Because the equation for softmax is simple, we should be able to translate it directly into code:
That second line of code should work, but it doesn’t. It produces a vector of nan
’s (not a number). There’s nothing wrong with the math or the code, but there are numerical inaccuracies and computer rounding errors that accumulate with a large number of very negative values. The PyTorch function F.softmax
has some built-in “softeners” that prevent numerical issues (e.g., adding a small constant to the denominator).
Anyway, here’s what the logits look like before and after softmax’ing:

Quite striking, wouldn’t you say? The softmax transformation suppressed most of the token logit distribution while boosting one token (look for the pink dot near the upper-left corner of the center panel).
One more concept I want to introduce before talking about text generation is the log-softmax, which simply involves taking the natural log of the softmax data. The log transform is defined only for positive values and pulls tiny numbers close to zero down towards -∞.
It looks like the log-softmax brought us back to the original raw logit values. It kind of did, because the natural logarithm and natural exponential are inverse functions of each other, although the numerical values are different than the original raw logits.
I won’t use log-softmax for the rest of this post, but it is often used in LLM training and interpretation, so I decided to include it here.
How LLMs generate new text
The distribution of logits for the 5th token is the model’s prediction about the 6th token. When there is a 6th token, we can compare the model’s predictions to the actual token, and models are trained to maximize that prediction accuracy (technically, they’re trained to minimize the inaccuracy).
What happens when there is no 6th token? The logits for the final token in a sequence are used to generate a new token that would follow that sequence.
It works like this: given the text “I like oat milk in my”, what do you predict comes next? Well, you don’t know for sure, but you can use context and world-knowledge to narrow down the list of possibilities to something like “coffee” or “cereal.” The next token is certainly not “)” or “<html>” or 50k other tokens. As you now know, each token in the model’s vocab has a logit value, and the logit value for the final token (“ my”) is the prediction about the next token.
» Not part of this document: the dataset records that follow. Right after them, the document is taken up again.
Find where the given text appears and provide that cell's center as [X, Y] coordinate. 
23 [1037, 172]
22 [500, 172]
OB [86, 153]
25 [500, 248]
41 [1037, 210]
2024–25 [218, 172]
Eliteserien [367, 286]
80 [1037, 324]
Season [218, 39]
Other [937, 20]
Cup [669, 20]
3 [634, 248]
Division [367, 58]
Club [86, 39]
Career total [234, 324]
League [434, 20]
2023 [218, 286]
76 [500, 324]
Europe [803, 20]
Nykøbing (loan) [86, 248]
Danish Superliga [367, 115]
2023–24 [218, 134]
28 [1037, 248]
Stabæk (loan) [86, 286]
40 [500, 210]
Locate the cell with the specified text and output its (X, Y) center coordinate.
The screenshot above shows that GPT2 predicted that the next token should be “ mouth”. Is that the correct response? There is no text to compare it to, but “I like oat milk in my mouth” is certainly grammatically accurate and contextually sensible (though a bit silly).
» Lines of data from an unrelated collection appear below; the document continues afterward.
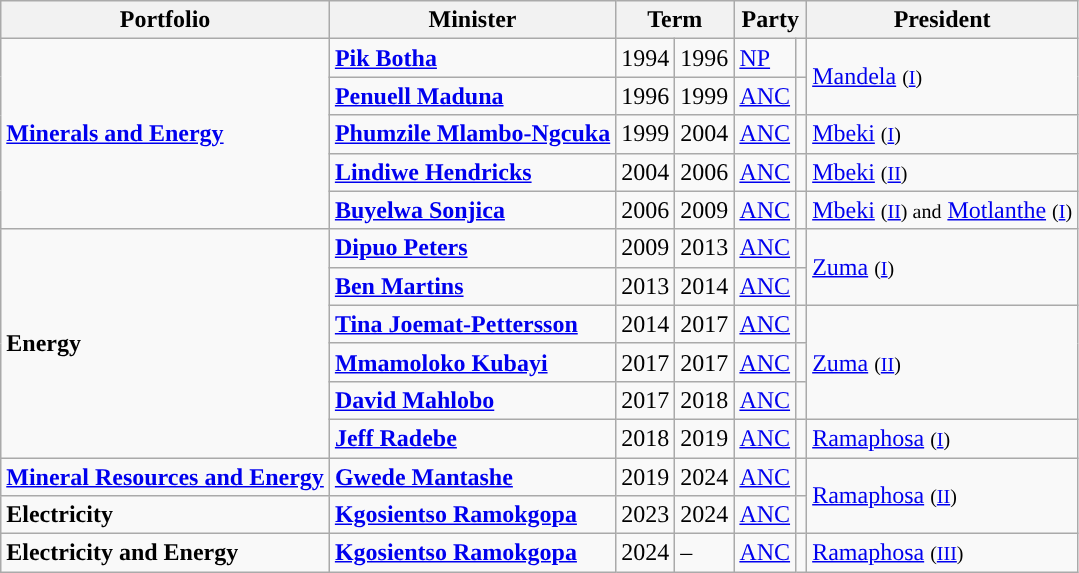
Party (770, 20)
Penuell Maduna (472, 96)
Ramaphosa (I) (942, 438)
1994 (646, 58)
Mineral Resources and Energy (166, 477)
Energy (166, 343)
President (942, 20)
Ramaphosa (III) (942, 553)
Pik Botha (472, 58)
Tina Joemat-Pettersson (472, 324)
Phumzile Mlambo-Ngcuka (472, 134)
Term (675, 20)
Zuma (I) (942, 267)
Portfolio (166, 20)
Ramaphosa (II) (942, 496)
Lindiwe Hendricks (472, 172)
2023 (646, 515)
Minerals and Energy (166, 134)
NP (765, 58)
Mbeki (II) (942, 172)
Mandela (I) (942, 77)
Gwede Mantashe (472, 477)
Electricity and Energy (166, 553)
Mmamoloko Kubayi (472, 362)
Dipuo Peters (472, 248)
Buyelwa Sonjica (472, 210)
David Mahlobo (472, 400)
Electricity (166, 515)
Minister (472, 20)
– (704, 553)
Mbeki (II) and Motlanthe (I) (942, 210)
Ben Martins (472, 286)
Jeff Radebe (472, 438)
Zuma (II) (942, 362)
Mbeki (I) (942, 134)
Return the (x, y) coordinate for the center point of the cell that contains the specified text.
Figure 9 below shows all the logits and the token index with the largest logit.

Two remarks:
If we’re just picking the token with the maximum logit, we don’t need to transform the data. Softmax and log-softmax are monotonic transformations, meaning that the sorting is preserved before and after the transformation.
Although the token “ mouth” has numerically the largest logit, it’s not that much bigger than many other tokens. Indeed, it’s not really clear (to my eye at least) purely from visual inspection that that’s the largest. This means that the model calculated several tokens to be roughly comparably likely.
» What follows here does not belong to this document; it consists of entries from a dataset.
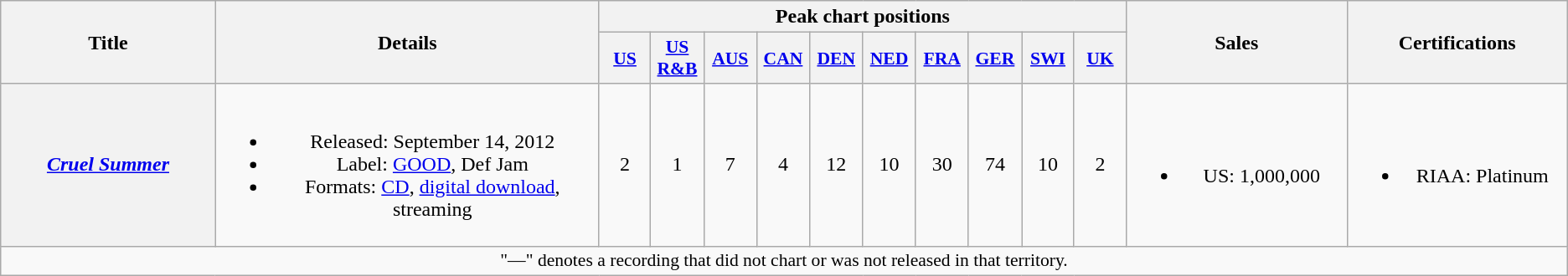
12 (836, 165)
UK (1100, 59)
US: 1,000,000 (1236, 165)
"—" denotes a recording that did not chart or was not released in that territory. (784, 261)
Title (108, 42)
GER (995, 59)
Details (407, 42)
CAN (782, 59)
USR&B (677, 59)
1 (677, 165)
Peak chart positions (863, 17)
7 (730, 165)
30 (941, 165)
FRA (941, 59)
Sales (1236, 42)
4 (782, 165)
RIAA: Platinum (1457, 165)
Released: September 14, 2012Label: GOOD, Def JamFormats: CD, digital download, streaming (407, 165)
NED (890, 59)
AUS (730, 59)
Certifications (1457, 42)
US (625, 59)
SWI (1049, 59)
DEN (836, 59)
74 (995, 165)
Cruel Summer (108, 165)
Let’s follow-up on that second point. The screenshot below shows the top-10 tokens.
The token for “ mouth” is numerically the largest, but not by much.
Where’s the coffee? If you enjoy hipster coffees or are lactose-intolerant, you might be surprised to see that “coffee” is not in the top-10. Let’s find its position. See if you can understand what the following code block does, before reading my explanation below.
The idea of the code is to sort the logits, then find the position in which the token for coffee appears. The output of torch.where
is “12”, meaning that coffee is the 13th highest logit. (btw, try running that code without the preceding space in “coffee”!)
Probabilistic token selection
Should LLMs always pick the token with the largest logit? Not necessarily. Deterministic models are kind of boring — more predictable, but boring. And that’s not how commercial chatbots models work: You can give an identical prompt to ChatGPT 10 times and it will give you 10 different replies. In practice, the model picks a new token to generate based on a few possible methods:
Greedy. That’s what I showed above — take the token with the largest logit.
Top-k. Find the top-k tokens and pick one at random. In Figure 10 above, k=10.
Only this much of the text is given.